### WHAT YOU SHOULD DO
Look for the line with "How do I perform: Go to Next day flights?"; please transcribe it and every later line in the entries exactly, up to the end, leaving pictures out.

-- Opening Marker --

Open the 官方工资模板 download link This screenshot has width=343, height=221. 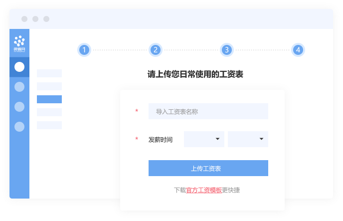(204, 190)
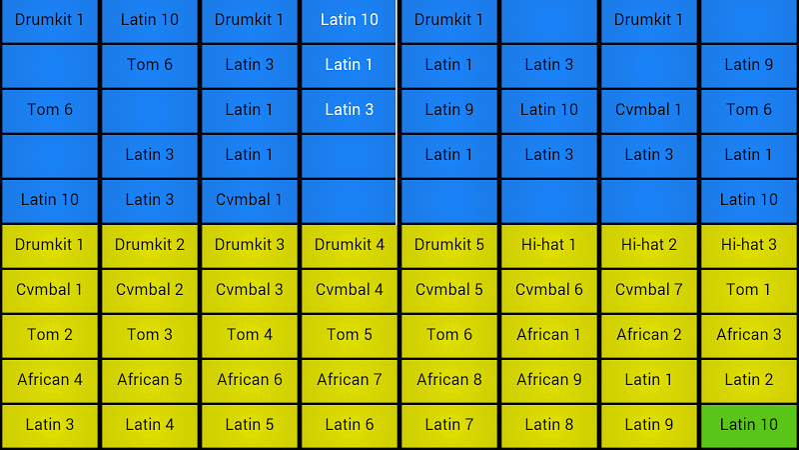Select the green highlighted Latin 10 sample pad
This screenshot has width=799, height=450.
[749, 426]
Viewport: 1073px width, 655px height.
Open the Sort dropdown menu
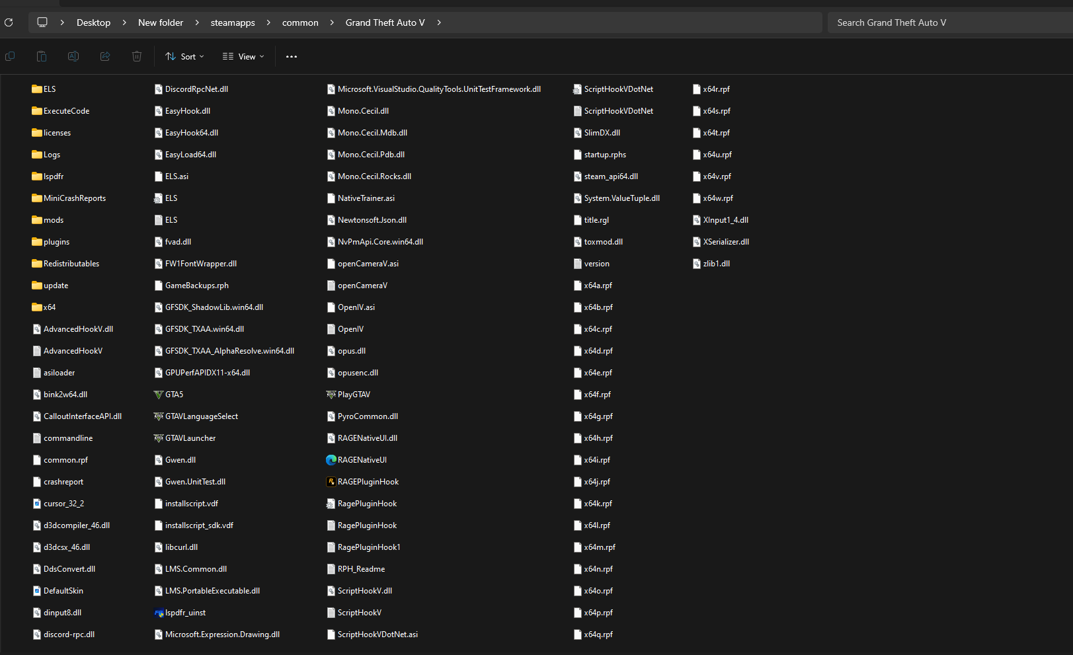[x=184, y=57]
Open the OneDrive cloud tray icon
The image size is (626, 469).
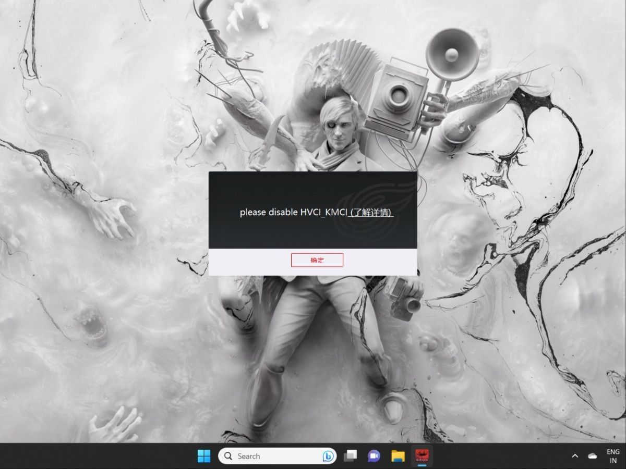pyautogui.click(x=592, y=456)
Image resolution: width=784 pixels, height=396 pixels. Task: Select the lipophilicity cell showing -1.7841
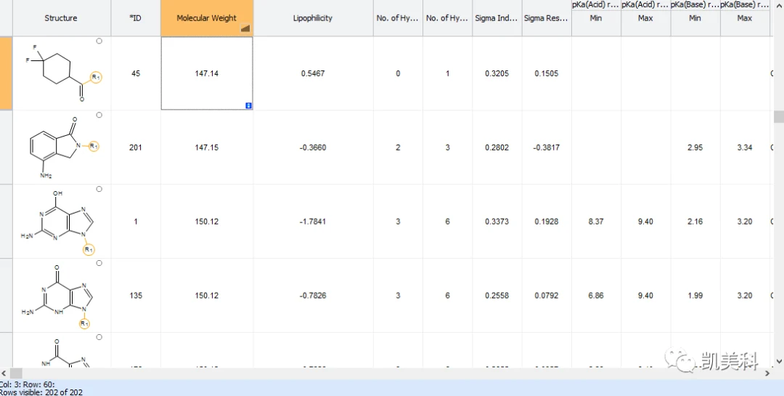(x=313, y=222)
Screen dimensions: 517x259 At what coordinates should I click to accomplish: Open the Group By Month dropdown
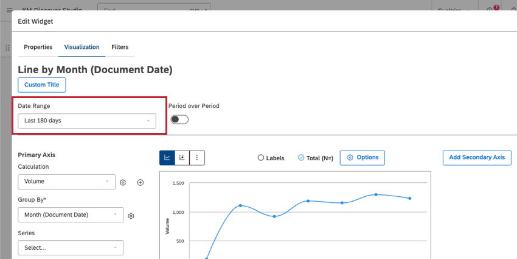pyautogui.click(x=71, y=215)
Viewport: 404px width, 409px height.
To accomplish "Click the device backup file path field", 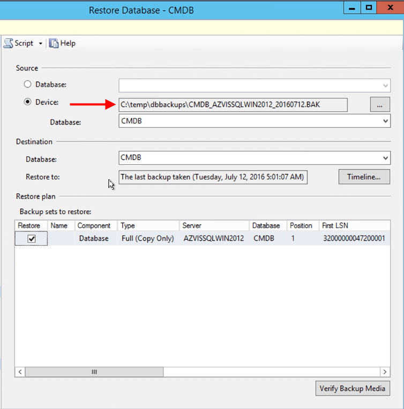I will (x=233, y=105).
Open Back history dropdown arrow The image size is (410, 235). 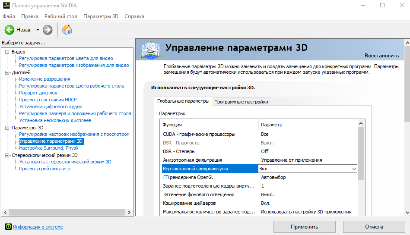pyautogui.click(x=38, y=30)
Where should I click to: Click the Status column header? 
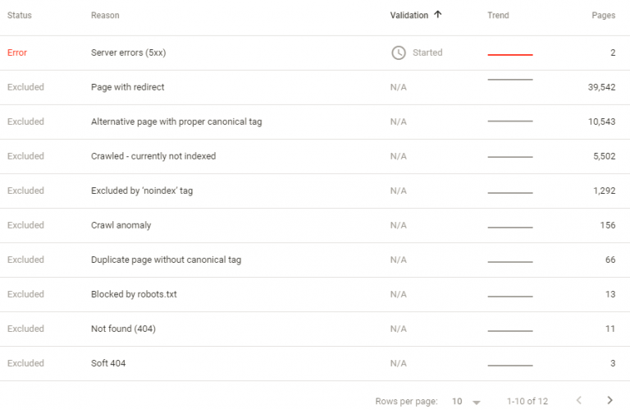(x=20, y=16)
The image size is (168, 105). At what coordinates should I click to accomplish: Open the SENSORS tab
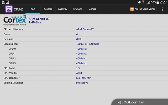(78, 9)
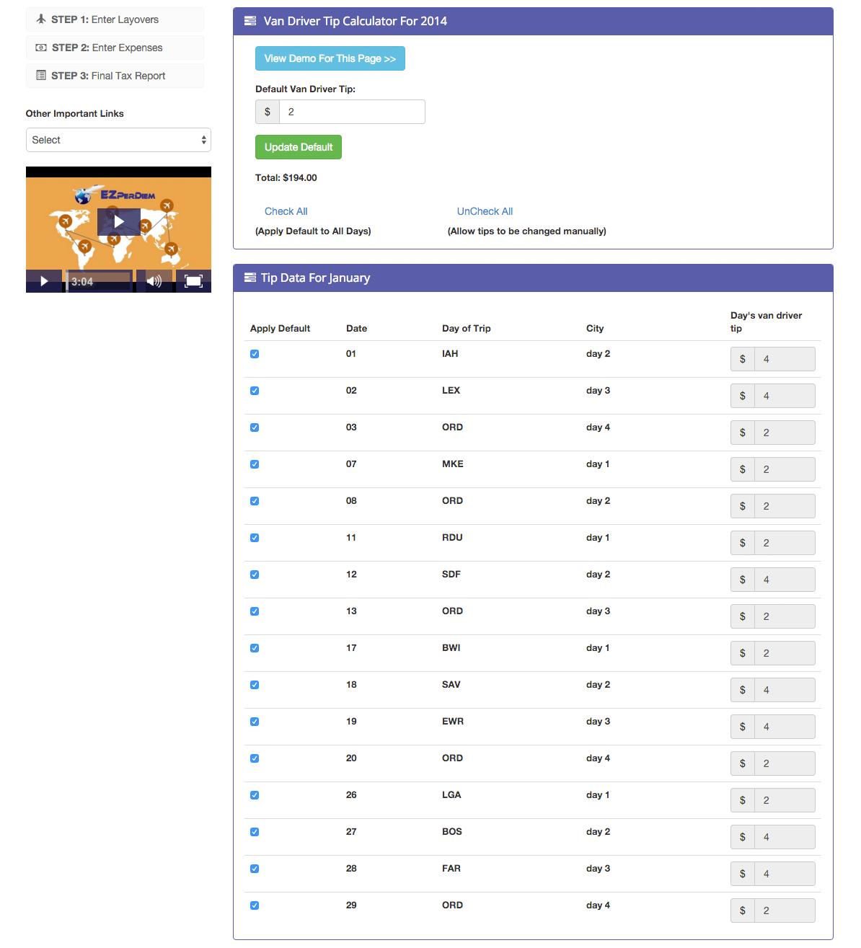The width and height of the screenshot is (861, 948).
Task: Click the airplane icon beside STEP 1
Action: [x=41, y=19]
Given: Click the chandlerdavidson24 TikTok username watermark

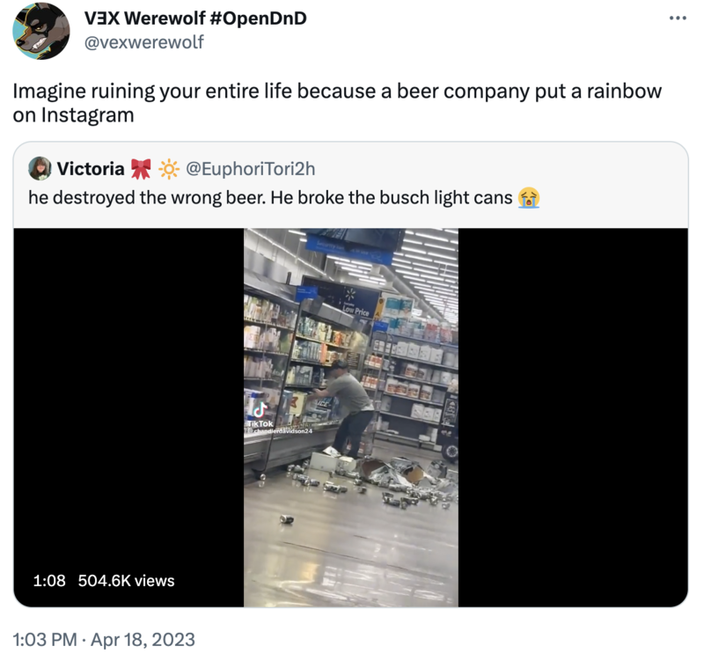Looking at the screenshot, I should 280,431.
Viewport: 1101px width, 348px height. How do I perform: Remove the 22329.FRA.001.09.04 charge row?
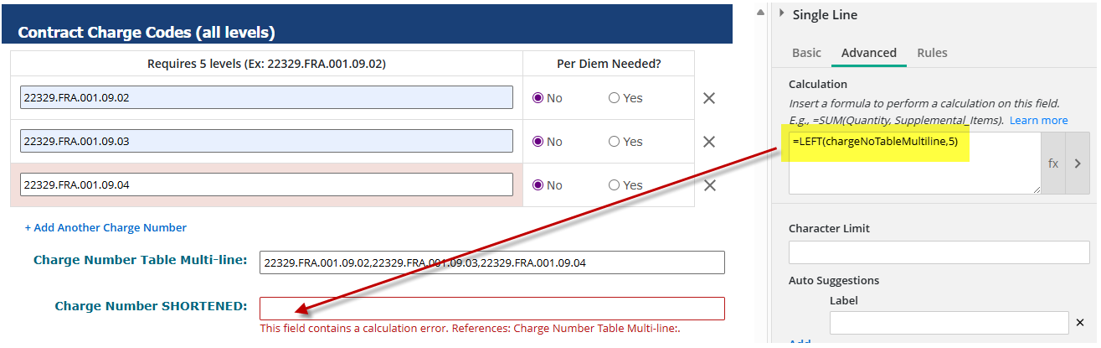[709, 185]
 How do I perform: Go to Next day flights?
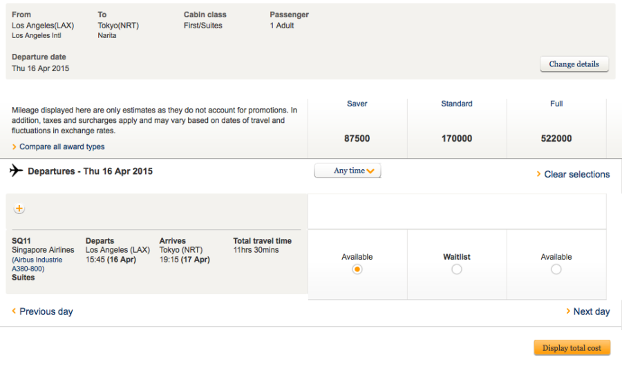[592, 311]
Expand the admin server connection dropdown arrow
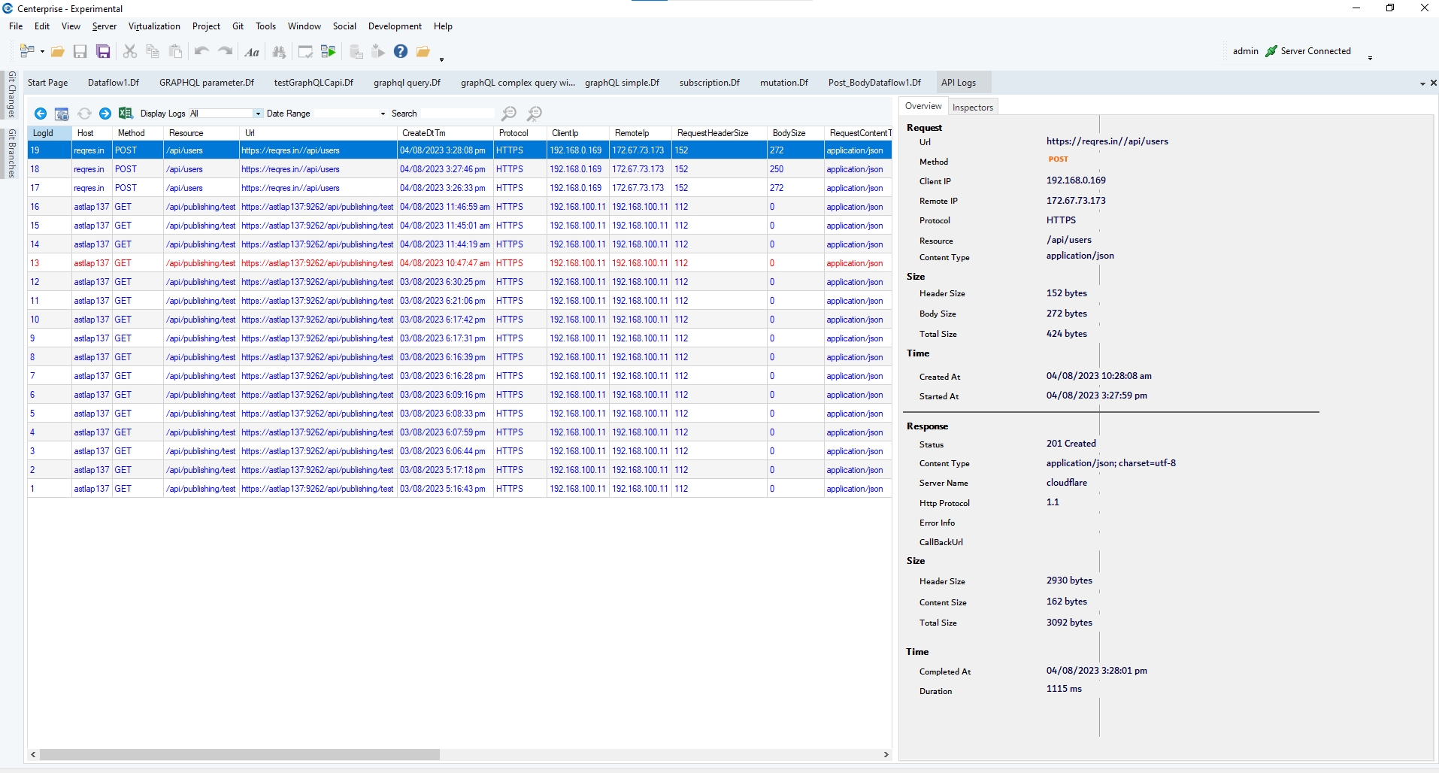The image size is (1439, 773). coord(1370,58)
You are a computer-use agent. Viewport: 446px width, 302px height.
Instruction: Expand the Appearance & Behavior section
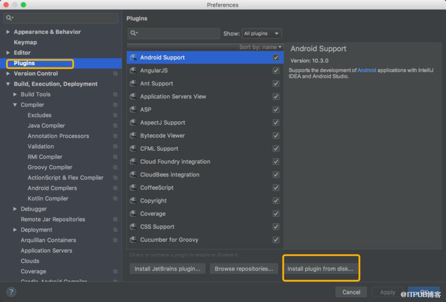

-- Closing Marker --

### RESULT OF THE EXERCISE
 How do I perform: Go to Next day flights?
[592, 311]
Expand the admin server connection dropdown arrow
The image size is (1439, 773). coord(1370,58)
You are a computer-use agent. Viewport: 446px width, 302px height.
Instruction: Expand the Appearance & Behavior section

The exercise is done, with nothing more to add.